If there are so many negative effects of Industry 4.0, why do it in the first place? There are, in my view, two reasons, which may or may not apply to all companies.
First, it is to prepare for the future. While Industry 4.0 still has a lousy return on investment, eventually the problems will be sorted out and it may be beneficial (as a comparison, for CNC machines, this took a bit over twenty years). Hence, even if such a system may cost millions of euros, it may be worthwhile as a learning experience to stay on the cutting edge of technology.
Second, it helps to sell products. Such fancy flashy systems are well suited to impress the customers, and may lead to increased sales (or maybe not). But the overall business case to invest money for improved quality or cost is often not very good.
Economies of Scale – Logistics
However, there is one type of Industry 4.0 application that DOES have economy of scale: logistics! Pretty much all manufacturing companies have to move parts around. Commissioning from warehouses and bringing the goods to the point of consumption is standard for many firms. This is where the economy of scale can be beneficial!
Unsurprisingly, if the return on investment is good, people start doing it. The most famous example is Kiva Systems, purchased by Amazon and now called Amazon Robotics. These are little robots that move goods within the warehouse, typically from storage to picking and back. These robots reduced cost and allowed better use of the floor space, hence overall they seem to be good for the bottom line. They are also very scalable, and similar systems could be used by many companies. Below is one of many videos on the web on Amazon Robotics.

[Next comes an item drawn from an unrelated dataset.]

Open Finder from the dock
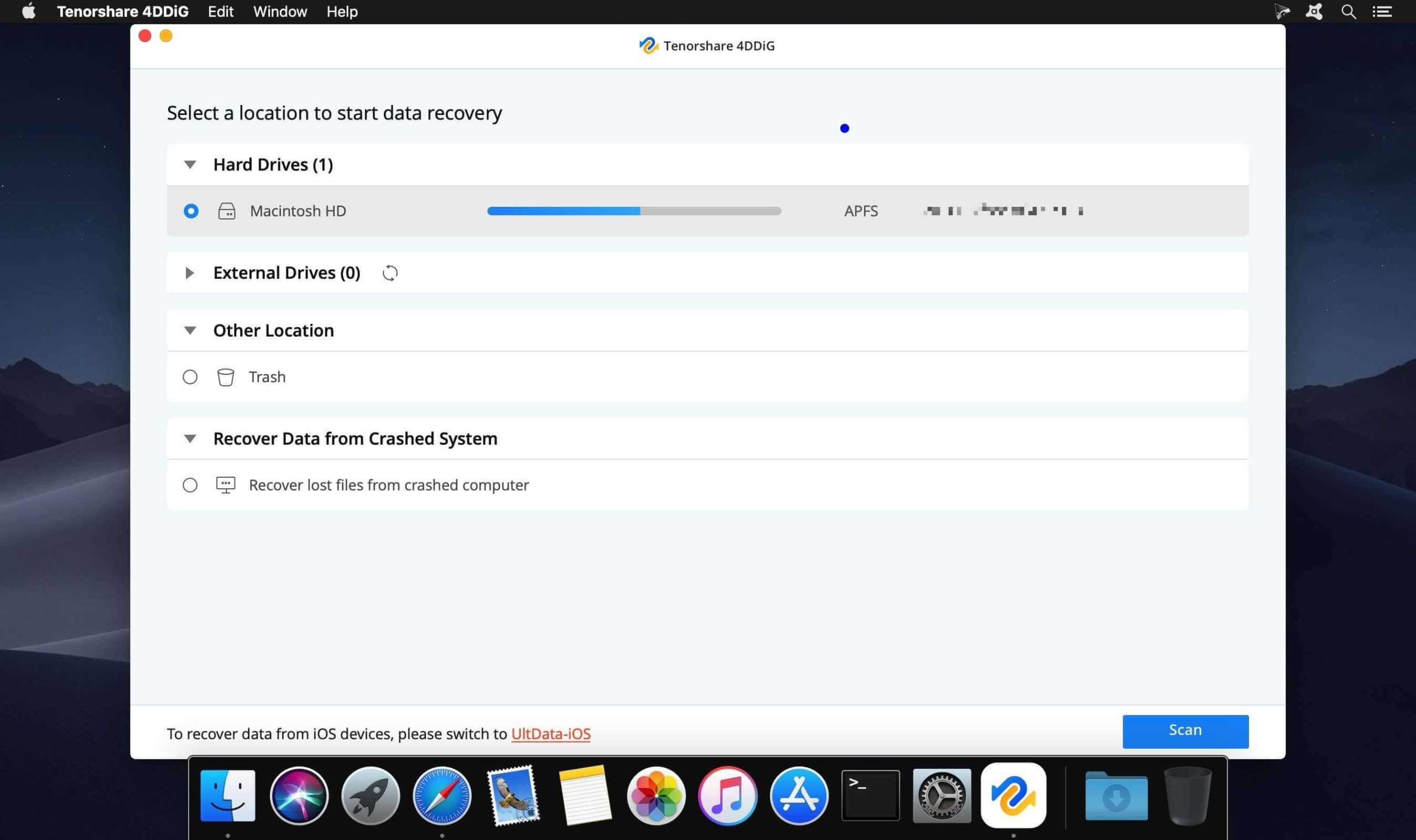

These robots have been used by Gap, Walgreens, Staples, Gilt Groupe, Office Depot, Crate & Barrel, and Saks 5th Avenue, but after Amazon bought Kiva, they ended their contracts. Hence, this product is no longer available outside of Amazon, even though I believe many companies would benefit from it.
More proof that it works is that there is already a Chinese knock-off by a company called Geek+. I am not sure about the patent rights, but the company seems to be doing well, being used for example by Alibaba. Their promotion video is below.
A slightly different system developed by Shentong Express is also used in China to sort parcels for shipping. Below is one of a number of videos of their product.
This also works with the big toys. Large mining vehicles are starting to be driven by a computer; for example, in the Rio Tinto mine in Australia, they use seventy-three self-driven trucks. Self-driving is much easier to set up in a controlled mine environment where you can place markers, provide good WLan, laser sensors, and radar, as well as train all other human drivers on how to interact with self-driving 416-ton behemoths. This makes it not only faster and cheaper, but apparently also safer. Other mines are following that trend. The latest trucks don’t even have a driver cabin as a back-up.
An Internet Allegory
Let’s compare this to some Internet examples. There are tons of people out there creating content for Internet platforms like YouTube. Yet, creating this content is work intensive and difficult to scale up. Delivering the content, however, has excellent economies of scale.
If you want to invest money, you probably don’t want to invest it in the next famous YouTuber, but rather in the next famous YouTube, since the benefit is so much larger due to the abilities to scale up for little extra cost. Same goes for manufacturing. Industry 4.0 is a low return for the making of the goods, but due to its better scalability, it has potentially a much higher return for the distribution of the goods.
Overall, I believe that Industry 4.0 already has a strong benefit in logistics, compared to manufacturing where the benefit is more fuzzy and far in the future. Now, go out and organize your industry!